### Source records
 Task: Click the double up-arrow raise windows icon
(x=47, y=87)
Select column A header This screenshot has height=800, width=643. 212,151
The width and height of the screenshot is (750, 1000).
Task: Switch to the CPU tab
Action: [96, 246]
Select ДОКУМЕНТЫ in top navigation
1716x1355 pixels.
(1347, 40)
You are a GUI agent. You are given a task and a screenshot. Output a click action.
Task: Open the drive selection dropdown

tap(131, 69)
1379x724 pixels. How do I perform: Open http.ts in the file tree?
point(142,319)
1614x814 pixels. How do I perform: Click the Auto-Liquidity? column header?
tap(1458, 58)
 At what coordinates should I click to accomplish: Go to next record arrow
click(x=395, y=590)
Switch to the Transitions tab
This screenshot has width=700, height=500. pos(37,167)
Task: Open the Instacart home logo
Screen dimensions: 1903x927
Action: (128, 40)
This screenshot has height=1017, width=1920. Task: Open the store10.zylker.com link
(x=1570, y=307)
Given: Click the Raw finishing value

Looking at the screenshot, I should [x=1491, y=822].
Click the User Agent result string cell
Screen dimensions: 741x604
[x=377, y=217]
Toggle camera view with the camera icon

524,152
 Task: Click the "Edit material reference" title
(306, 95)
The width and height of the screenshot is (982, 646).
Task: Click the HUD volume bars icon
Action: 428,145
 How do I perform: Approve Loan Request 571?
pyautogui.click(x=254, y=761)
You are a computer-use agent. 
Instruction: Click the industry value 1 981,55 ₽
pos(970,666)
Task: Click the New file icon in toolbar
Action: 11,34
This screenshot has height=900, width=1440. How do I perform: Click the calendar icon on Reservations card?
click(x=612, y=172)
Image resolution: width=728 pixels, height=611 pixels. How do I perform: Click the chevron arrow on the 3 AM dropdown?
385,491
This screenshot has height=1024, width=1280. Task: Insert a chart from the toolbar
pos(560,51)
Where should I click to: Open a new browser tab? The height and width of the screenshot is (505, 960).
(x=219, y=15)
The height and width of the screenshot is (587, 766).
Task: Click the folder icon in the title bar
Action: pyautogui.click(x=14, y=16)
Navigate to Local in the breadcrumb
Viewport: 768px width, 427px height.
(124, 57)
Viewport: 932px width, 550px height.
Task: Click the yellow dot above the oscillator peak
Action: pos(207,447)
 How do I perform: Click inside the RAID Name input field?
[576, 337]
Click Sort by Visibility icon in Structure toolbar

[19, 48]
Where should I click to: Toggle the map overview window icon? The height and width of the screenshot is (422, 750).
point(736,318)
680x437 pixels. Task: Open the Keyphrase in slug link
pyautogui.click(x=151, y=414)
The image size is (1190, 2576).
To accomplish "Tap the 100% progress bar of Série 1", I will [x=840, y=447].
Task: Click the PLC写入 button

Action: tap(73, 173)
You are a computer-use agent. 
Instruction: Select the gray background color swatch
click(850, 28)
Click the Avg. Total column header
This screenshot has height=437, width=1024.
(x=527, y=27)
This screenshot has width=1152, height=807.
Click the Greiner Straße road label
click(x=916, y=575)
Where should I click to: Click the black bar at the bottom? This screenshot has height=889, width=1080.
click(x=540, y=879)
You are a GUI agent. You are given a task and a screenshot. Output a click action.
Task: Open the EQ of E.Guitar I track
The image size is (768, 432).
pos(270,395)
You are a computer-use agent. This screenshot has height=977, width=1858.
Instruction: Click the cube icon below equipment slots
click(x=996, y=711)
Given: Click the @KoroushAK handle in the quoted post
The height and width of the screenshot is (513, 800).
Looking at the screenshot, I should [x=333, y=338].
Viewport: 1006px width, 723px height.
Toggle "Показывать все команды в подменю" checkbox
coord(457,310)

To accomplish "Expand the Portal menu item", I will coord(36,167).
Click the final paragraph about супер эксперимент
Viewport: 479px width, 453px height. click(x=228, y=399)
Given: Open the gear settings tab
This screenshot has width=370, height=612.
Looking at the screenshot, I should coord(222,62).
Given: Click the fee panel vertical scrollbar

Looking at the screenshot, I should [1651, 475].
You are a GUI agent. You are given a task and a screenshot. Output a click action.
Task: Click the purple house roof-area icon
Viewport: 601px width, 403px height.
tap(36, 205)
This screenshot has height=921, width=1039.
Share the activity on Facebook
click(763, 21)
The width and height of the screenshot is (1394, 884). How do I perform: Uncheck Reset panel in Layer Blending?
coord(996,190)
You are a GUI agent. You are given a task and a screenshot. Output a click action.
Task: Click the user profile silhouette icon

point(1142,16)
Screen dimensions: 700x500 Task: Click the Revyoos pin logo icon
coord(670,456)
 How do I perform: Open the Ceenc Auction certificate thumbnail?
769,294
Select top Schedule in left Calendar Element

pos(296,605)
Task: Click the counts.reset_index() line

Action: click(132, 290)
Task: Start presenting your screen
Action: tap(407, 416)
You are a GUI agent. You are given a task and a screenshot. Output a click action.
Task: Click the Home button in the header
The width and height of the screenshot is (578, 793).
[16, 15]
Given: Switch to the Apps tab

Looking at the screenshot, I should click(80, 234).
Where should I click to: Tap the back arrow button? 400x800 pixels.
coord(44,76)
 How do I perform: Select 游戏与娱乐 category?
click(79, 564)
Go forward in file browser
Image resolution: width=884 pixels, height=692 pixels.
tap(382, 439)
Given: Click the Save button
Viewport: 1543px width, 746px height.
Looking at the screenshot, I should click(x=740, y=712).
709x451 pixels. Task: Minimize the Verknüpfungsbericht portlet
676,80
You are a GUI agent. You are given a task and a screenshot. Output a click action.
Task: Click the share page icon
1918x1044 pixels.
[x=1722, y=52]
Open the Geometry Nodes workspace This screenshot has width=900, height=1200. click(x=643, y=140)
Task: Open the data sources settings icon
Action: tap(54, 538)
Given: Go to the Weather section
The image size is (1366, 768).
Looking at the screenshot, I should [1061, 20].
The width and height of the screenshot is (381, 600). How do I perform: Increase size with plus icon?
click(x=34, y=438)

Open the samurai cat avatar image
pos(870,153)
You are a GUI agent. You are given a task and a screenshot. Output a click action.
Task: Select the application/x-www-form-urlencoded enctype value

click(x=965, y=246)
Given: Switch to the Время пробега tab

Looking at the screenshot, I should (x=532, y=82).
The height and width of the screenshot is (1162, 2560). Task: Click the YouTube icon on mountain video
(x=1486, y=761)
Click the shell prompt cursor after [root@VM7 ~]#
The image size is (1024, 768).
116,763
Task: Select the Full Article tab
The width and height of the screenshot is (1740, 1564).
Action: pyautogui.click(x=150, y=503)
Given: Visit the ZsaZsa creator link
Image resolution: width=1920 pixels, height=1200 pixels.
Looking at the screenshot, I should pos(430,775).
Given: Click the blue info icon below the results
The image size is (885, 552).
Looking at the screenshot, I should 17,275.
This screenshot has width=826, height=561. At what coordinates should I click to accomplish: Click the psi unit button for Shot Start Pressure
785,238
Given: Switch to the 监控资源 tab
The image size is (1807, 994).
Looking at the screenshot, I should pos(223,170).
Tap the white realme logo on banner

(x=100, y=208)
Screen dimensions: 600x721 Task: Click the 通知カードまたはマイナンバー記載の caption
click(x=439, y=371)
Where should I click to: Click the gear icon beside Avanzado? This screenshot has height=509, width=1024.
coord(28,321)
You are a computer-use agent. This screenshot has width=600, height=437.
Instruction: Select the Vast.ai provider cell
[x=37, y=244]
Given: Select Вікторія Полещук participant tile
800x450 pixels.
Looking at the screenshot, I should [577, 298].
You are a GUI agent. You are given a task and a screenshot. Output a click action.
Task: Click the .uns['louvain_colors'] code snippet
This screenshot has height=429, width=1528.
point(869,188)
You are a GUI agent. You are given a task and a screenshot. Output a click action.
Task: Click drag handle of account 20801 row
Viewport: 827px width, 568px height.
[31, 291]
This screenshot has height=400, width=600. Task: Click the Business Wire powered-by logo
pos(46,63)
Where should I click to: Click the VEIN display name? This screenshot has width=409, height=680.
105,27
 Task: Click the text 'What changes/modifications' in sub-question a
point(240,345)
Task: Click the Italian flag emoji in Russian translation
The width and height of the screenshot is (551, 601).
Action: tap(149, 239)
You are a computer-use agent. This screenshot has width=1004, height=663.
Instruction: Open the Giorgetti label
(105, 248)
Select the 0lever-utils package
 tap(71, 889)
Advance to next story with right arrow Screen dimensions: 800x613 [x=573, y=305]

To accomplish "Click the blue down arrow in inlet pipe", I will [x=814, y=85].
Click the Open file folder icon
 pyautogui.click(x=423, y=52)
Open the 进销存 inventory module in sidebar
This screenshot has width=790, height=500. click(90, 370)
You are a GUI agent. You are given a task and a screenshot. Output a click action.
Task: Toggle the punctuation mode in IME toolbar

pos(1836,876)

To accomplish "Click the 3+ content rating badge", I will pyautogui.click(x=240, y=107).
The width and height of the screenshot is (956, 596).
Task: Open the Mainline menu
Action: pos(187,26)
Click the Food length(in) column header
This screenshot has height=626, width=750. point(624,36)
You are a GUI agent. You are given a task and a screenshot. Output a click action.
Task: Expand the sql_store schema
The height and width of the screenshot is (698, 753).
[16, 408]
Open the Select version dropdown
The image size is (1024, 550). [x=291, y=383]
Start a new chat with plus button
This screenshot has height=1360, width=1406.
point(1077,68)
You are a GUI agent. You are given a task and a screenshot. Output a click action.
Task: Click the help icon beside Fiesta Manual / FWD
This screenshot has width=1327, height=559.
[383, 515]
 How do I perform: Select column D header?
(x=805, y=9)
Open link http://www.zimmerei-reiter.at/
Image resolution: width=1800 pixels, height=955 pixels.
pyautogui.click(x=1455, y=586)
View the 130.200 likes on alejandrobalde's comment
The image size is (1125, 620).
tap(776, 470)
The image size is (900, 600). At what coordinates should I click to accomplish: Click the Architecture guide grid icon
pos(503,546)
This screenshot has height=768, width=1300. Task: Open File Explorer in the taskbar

### Task goal
Lines above that contain the string "Expand" make up the answer.

### Response for this exercise
To accomplish "Expand the Portal menu item", I will coord(36,167).
Task: Expand the sql_store schema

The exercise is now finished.